Architecture

The Death of the Cloud

We've spent the last decade treating our phones like dumb terminals for AWS. But the hardware caught up. The cloud was just a stopgap.

May 20, 2024

I've spent most of my career waiting on network requests.

For the last fifteen years, the prevailing wisdom in software was that real compute happens in a windowless data center in Virginia. We called it "the cloud." We treated our phones and laptops like expensive, glass-covered dumb terminals.

We pushed everything over the network because local hardware kind of sucked. We traded immediacy for brute force, and we learned to live with loading spinners, dropped connections, and AWS bills that go up every month.

It was a compromise. But I think that compromise is basically over.

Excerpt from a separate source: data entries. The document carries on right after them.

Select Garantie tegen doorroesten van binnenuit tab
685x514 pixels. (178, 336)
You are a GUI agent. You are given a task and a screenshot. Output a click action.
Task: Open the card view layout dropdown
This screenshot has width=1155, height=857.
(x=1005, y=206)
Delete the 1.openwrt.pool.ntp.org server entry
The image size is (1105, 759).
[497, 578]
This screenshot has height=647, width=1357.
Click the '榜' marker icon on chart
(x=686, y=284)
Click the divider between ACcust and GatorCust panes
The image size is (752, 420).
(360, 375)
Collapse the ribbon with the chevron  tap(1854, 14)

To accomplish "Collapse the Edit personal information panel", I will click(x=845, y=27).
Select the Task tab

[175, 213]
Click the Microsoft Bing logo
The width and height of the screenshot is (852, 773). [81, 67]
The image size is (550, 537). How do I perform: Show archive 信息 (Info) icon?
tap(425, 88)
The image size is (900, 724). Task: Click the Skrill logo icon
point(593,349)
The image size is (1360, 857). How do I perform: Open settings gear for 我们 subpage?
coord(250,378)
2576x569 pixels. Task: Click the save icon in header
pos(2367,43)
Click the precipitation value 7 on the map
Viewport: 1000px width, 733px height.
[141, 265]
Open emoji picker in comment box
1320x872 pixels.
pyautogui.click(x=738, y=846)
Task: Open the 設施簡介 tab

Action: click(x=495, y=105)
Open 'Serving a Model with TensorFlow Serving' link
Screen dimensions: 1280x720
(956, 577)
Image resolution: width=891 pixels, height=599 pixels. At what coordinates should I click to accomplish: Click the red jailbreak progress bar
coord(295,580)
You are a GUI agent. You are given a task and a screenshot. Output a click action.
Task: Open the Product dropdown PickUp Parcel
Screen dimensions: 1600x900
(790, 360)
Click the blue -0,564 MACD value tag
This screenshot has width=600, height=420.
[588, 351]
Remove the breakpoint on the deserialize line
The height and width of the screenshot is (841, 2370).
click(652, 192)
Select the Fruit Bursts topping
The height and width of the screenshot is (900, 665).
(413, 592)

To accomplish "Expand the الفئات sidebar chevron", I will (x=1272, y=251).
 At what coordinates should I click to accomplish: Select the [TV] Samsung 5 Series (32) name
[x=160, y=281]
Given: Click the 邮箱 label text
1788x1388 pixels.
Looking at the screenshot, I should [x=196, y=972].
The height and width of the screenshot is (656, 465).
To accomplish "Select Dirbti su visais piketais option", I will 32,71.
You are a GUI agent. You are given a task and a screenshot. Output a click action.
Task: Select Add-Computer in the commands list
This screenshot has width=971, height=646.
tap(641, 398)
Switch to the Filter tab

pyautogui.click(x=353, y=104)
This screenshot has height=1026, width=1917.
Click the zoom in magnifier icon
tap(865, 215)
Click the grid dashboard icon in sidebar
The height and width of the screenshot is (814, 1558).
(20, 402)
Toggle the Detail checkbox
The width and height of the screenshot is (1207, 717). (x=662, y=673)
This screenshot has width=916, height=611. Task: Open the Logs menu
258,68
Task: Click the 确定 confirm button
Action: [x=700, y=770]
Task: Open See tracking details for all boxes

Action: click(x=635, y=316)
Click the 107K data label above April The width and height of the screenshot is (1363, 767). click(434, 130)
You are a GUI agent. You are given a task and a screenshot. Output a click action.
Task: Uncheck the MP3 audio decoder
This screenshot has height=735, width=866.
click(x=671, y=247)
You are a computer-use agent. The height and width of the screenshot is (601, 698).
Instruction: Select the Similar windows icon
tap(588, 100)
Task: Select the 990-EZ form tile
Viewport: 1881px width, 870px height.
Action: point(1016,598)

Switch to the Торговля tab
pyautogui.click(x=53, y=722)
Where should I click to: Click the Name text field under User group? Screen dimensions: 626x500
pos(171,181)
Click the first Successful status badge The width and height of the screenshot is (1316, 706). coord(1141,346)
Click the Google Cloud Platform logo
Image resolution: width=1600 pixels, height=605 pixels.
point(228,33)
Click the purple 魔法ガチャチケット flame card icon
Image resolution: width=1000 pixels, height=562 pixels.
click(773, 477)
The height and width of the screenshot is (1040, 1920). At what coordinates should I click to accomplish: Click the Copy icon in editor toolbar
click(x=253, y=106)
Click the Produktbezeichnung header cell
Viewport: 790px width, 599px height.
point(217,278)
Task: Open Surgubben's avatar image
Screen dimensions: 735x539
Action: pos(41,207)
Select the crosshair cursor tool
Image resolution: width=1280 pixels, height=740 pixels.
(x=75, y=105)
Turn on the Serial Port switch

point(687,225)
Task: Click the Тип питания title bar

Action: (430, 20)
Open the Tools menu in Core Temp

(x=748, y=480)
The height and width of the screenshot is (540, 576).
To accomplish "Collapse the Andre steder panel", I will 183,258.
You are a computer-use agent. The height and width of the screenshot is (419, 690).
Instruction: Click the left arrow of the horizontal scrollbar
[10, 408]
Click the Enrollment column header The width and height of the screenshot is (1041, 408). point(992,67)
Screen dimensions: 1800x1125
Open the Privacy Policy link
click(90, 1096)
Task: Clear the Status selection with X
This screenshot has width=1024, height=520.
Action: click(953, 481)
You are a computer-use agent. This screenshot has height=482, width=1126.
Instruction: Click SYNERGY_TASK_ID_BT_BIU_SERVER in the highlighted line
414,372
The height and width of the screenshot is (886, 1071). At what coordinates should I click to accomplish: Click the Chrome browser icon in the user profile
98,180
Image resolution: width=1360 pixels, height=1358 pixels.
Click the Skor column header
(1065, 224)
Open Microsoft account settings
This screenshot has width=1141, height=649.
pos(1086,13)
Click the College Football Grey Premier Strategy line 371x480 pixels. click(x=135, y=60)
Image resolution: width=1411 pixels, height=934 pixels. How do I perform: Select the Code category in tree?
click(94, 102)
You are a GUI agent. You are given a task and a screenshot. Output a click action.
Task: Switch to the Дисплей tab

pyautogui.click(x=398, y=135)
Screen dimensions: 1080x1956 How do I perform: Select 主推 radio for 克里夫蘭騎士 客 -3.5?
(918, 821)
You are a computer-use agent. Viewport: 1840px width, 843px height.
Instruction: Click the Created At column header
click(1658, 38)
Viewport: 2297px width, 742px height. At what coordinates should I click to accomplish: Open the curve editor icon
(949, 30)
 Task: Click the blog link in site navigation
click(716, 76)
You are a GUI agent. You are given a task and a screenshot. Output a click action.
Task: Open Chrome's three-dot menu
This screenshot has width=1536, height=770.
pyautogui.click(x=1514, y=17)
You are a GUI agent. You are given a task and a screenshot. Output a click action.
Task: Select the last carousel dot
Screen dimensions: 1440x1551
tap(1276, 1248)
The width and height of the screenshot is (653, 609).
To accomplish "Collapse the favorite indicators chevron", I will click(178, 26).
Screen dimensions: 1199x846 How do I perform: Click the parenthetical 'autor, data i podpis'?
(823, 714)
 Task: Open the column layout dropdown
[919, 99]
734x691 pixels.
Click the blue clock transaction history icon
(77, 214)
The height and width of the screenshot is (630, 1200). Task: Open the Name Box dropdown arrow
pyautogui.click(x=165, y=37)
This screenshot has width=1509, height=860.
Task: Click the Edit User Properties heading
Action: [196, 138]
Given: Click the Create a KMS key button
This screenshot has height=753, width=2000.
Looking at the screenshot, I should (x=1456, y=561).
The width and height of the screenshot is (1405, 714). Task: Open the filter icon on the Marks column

Generative AI is what finally broke the model. Sending every keystroke, voice command, and half-baked thought to a remote server is expensive, and it feels terrible to use.

The physics problem

You can't negotiate with the speed of light.

When your app pings an OpenAI endpoint, it serializes a payload, does a TLS handshake, routes through a chaotic mess of cell towers and fiber, sits in a queue, generates a response token by token, and ships it all back.

Best case scenario, you're waiting a few hundred milliseconds. Often, it's a full second or two.

In UI terms, a second is an eternity. It completely ruins the illusion. Talking to an AI with a 500ms delay feels less like interacting with a smart assistant and more like arguing with someone over a bad Zoom connection.

The hardware caught up

Look at the device you're reading this on right now.

If it's an iPhone 15 or an M-series Mac, you're sitting on a massive amount of unified memory and memory bandwidth that would have rivaled a supercomputer not that long ago. Apple didn't just make the battery last longer; they quietly shipped server-class compute to the edge.

When you take that hardware and run a heavily quantized model on it, like a 1.5B or 3B parameter model running natively through Metal, the math changes.

The model is already sitting in memory. You tap a button, and inference starts. No network handshake. No waiting in line. It just runs.

It's also free. The user already bought the phone. You aren't paying fractions of a cent per token to a cloud provider every time someone asks a question.

And it works when you're on a subway, or in airplane mode, or when your wifi router decides to restart.

The latency war

We gave AI products a pass for the last two years because the tech was new. It was a neat parlor trick that a computer could summarize a PDF, so we didn't mind waiting three seconds for it to happen.

I think the novelty phase is over.

People expect software to be fast. If you're building an AI feature today, your real competition isn't whether your model is 2% smarter on a benchmark. Your competition is the user's patience.

You can't build fluid, subconscious interactions over a REST API. You just can't.

The actual pivot

I'm not saying data centers are going away. If you need a massive, frontier model to write a legal brief or do complex multi-step reasoning, you're still going to send that to the cloud.

But what about the other 90% of things we use AI for? Summarizing a chat thread, extracting a date from an email, formatting a list, fixing grammar?

That stuff doesn't need a trillion parameters. A local 1.5B model handles it easily.

We built the Onde SDK because we got tired of writing the same C++ and Rust boilerplate to get models running locally on iOS and Android. We wanted a bridge between the raw speed of mistral.rs and the Swift code we actually write in our apps. If you want to test the pipeline before wiring it into an app, use Onde CLI.

The cloud was a great hack while we waited for our phones to get fast. They're fast now. Start using them.